Bottom line is, it’s really important to know when a representation of a resource is broken. Which is why I was quite amazed to learn that my HTTP server of choice, nginx, doesn’t validate the Content-Length it receives from its upstreams and is simply unaware when the response it received from an upstream server is chopped off. If your response specifies a content length but closes the connection without delivering enough bytes, nginx will simply stall the request for a long time without closing the connection downstream, even though it has no hope of receiving additional data to push downstream. I tried this both with proxy_pass and uwsgi_pass, but I’m quite confident it’s true for other backends (fastcgi_pass, scgi_pass, etc). This is bad, but not as bad as the case where you want an nginx module to manipulate your content, removing existing content length/transfer encoding and applying its own (the gzip module indeed does that). If a backend error occurs while content-length-oblivious-nginx is altering the data, the content altering module will apply what it applies to the bytes it received, add new content-length/transfer-encoding, assuring everyone the response is OK, and entice user-agents or even proxies to enter the almost-never-recover bad cache scenario I described in the previews paragraph. Ouch!

The proper way to fix this, IMHO, is that nginx simply must start looking at the upstream’s content length (or transfer encoding, once nginx starts using chunked responses with its upstreams). Part of the reason I’m writing this post is that Maxim Dounin, venerable nginx comitter and an OK chap overall, told me he doesn’t consider this a top priority at the moment, but I humbly disagree with his assessment of how serious the issue is. Until such a time as nginx is fixed about this, I think you must disable all content-manipulating nginx modules and instead handle all message length affecting work in your upstream (compression, addition, etc). This is what I opted to do with my django based web app, I replaced nginx’s gzip module with Django’s GZipMiddleware. It’s a terrible shame though. It’s doing the job of nginx for it, probably in a lesser fashion than how nginx could, it violates a must not clause in Python’s WSGI PEP333, and I have empiric proof that Tim Berners-Lee chokes a kitten every time you do it.

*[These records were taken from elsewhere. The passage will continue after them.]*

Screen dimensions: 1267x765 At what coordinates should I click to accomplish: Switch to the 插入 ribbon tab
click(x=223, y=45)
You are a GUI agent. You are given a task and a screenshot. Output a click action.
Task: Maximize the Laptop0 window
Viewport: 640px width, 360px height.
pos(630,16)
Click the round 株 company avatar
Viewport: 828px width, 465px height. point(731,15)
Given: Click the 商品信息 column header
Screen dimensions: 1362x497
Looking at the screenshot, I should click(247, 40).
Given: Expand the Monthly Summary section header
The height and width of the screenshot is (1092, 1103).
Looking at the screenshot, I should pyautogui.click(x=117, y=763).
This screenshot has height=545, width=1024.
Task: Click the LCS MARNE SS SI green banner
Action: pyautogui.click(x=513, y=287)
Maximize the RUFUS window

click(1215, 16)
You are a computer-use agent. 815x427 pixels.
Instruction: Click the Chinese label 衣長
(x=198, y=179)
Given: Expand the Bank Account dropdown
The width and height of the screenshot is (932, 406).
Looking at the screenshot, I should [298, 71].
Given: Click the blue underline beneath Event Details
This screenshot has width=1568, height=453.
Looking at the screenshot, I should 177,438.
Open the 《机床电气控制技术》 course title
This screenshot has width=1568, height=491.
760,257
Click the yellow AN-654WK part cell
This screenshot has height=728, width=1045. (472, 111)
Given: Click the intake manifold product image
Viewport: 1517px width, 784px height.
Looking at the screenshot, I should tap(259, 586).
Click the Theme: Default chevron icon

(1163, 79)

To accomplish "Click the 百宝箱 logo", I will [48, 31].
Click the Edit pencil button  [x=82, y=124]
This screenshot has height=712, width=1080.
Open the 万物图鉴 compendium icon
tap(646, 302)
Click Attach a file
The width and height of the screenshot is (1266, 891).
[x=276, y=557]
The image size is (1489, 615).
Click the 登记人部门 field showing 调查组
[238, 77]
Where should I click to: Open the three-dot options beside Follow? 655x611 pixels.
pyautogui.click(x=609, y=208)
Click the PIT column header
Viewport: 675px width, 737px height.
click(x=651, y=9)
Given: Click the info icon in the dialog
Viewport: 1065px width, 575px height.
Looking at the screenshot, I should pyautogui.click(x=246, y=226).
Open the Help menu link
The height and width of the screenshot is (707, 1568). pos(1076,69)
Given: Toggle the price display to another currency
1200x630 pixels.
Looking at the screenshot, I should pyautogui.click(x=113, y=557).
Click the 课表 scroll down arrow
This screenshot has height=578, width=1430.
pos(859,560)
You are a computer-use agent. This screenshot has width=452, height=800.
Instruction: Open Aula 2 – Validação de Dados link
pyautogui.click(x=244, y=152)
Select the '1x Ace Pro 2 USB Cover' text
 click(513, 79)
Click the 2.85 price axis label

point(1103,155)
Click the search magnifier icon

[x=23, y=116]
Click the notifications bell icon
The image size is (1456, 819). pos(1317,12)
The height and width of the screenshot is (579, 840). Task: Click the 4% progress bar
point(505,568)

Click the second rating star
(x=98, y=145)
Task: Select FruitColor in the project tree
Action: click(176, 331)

But what’s the alternative? Risk invisibly cached corrupt data for an undetermined length of time? Ditch nginx, which I think is the best HTTP server on this planet despite this debacle? Nah. Both are unacceptable.


1 This post assumes convenient values of “absolutely certain”; also, everything related to security/content tampering is out of scope in this post. I’m talking about possibly misbehaving but certainly well-meaning components.